History: PKSI-527 was discovered as a potent inhibitor of plasma kallikrein by Wanaka et al. (1990).
Peptidases inhibited: PKSI-527 (termed Tra-Phe-APAA) inhibited plasma kallikrein with a K_i value of 0.81 microM, while it inhibited kallikrein 1, plasmin, u-plasminogen activator, factor Xa and thrombin with Ki values of >500, 390, 200, >500, and >500 microM, respectively. However, its stereoisomer containing the D-Phe residue did not exhibit any detectable inhibitory activity (Wanaka et al., 1992).
Mechanism: Inhibition is reversible, and presumably competitive.

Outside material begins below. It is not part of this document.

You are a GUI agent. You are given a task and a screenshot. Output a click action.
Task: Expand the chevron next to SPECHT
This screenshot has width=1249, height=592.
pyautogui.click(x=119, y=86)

Crystal structures of complexes with trypsin show how PKSI-527 interacts with the inhibited peptidase (Nakamura et al., 1995; Tomoo et al., 2001), the amino group of the aminomethylcyclohexanecarboxylic acid moiety being particularly important.

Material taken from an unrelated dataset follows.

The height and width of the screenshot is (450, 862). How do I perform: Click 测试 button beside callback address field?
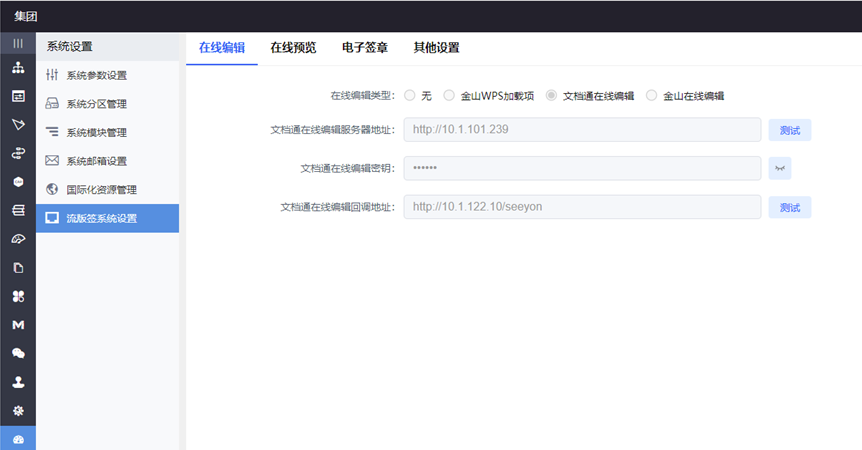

Pharmaceutical relevance: It has been suggested that the combination of NO donor and PKSI-527 may have clinical antithrombotic potential (Ikarugi et al., 2005).

CID at PubChem: 3035562
Structure
Chemical/biochemical name: 2-[4-[[(2S)-2-[[4-(aminomethyl)cyclohexanecarbonyl]amino]-3-phenyl-propanoyl]amino]phenyl]acetic acid hydrochloride; trans-4-aminomethylcyclohexanecarbonyl-L-phenylalanine-4-carboxymethylanilide
Formula weight: 473

Comment: trans-4-Aminomethylcyclohexanecarboxylic acid is tranexamic acid, known as an inhibitor of plasmin. PKSI-527 is used in the affinity chromatograph of plasma kallikrein (Tada et al., 2001) and to investigate the functions of plasma kallikrein (e.g. Hashimoto et al., 2003).